Ghana Hits 81% Financial Inclusion Rate as Mobile Money and Agent Networks Drive Growth — BoG

Ghana’s financial inclusion rate has risen to 81 percent, with the Bank of Ghana (BoG) attributing the achievement to the growing use of mobile money agent networks and basic phone based financial transactions.
The central bank revealed this at the 2026 3i Africa Summit 2026 in Accra, where Matilda Asante-Asiedu explained how Ghana’s strategy for expanding financial access could serve as a model for other developing countries.
According to her, Ghana’s progress is built on a simple but effective idea, financial inclusion does not depend on advanced technology.

Anyone and everyone can send money from a phone with no internet connection, no smartphone, no app, no data plan, just a basic phone and a USSD code, she said.
Referencing World Bank data, she noted that Ghana’s 81 percent financial inclusion rate was achieved by building systems around technology that ordinary people already use. This has enabled farmers, traders in rural communities, and low income households to access formal financial services such as payments, savings, and insurance without needing internet access or expensive smartphones.
Asante-Asiedu highlighted three key factors behind Ghana’s success.
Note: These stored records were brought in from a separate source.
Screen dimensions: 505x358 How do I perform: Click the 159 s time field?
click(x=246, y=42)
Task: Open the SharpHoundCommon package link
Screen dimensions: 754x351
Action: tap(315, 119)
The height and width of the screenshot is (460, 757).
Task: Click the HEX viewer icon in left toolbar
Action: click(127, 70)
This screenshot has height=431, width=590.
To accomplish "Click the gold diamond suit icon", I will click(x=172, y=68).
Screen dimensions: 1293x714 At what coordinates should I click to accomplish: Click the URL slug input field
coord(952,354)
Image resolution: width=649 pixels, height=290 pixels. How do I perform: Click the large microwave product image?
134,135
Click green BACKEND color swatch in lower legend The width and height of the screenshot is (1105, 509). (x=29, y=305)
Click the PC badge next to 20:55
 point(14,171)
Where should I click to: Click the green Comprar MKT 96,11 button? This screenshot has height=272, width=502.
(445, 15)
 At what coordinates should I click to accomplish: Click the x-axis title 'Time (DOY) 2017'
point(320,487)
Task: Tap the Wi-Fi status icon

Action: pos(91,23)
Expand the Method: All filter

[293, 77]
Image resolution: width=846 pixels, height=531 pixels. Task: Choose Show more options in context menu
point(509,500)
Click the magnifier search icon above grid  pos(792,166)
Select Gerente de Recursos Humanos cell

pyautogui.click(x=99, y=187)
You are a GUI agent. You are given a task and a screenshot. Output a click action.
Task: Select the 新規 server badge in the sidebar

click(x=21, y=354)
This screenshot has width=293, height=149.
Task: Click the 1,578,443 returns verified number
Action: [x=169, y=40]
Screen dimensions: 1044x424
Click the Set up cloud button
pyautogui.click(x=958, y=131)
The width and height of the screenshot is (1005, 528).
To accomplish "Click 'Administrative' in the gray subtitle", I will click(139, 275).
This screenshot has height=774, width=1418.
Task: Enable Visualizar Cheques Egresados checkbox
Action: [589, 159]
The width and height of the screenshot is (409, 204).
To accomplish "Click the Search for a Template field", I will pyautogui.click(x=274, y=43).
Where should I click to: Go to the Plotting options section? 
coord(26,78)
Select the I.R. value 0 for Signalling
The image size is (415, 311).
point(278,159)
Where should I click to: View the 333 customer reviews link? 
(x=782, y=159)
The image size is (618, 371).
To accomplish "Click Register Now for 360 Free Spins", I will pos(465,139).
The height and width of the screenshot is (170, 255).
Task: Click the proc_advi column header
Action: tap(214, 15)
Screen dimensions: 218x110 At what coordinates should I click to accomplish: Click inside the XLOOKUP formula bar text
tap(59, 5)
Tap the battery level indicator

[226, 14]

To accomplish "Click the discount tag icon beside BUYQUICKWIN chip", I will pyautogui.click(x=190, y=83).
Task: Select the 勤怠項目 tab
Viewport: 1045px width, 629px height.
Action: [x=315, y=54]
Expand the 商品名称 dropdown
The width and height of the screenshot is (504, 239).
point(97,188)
These include the use of basic mobile networks for transactions, the expansion of mobile money agent networks to improve access to cash nationwide, and interoperability between different mobile money platforms.
She explained that interoperability has transformed digital payments into a national infrastructure rather than isolated services run by competing private networks.
Speaking on attracting investment into Africa’s digital economy, she stressed the need for reliable and trusted systems.
To attract more investment into Africa’s digital economy, we must build the architecture that allows innovation to grow. That includes payment systems that are trusted, digital public infrastructure that supports identity and access, consumer protection that builds trust, and regulatory coordination that allows businesses to expand across the continent, she stated.
She also encouraged African policymakers to move beyond policy discussions and focus on implementing practical digital infrastructure, while promoting stronger cross border integration across the continent.
Trust is at the heart of every financial transaction. Coordination and the discipline to build systems that are inclusive by design, that is what building on Africa’s terms looks like. And that is the foundation on which our digital future must be built, she added.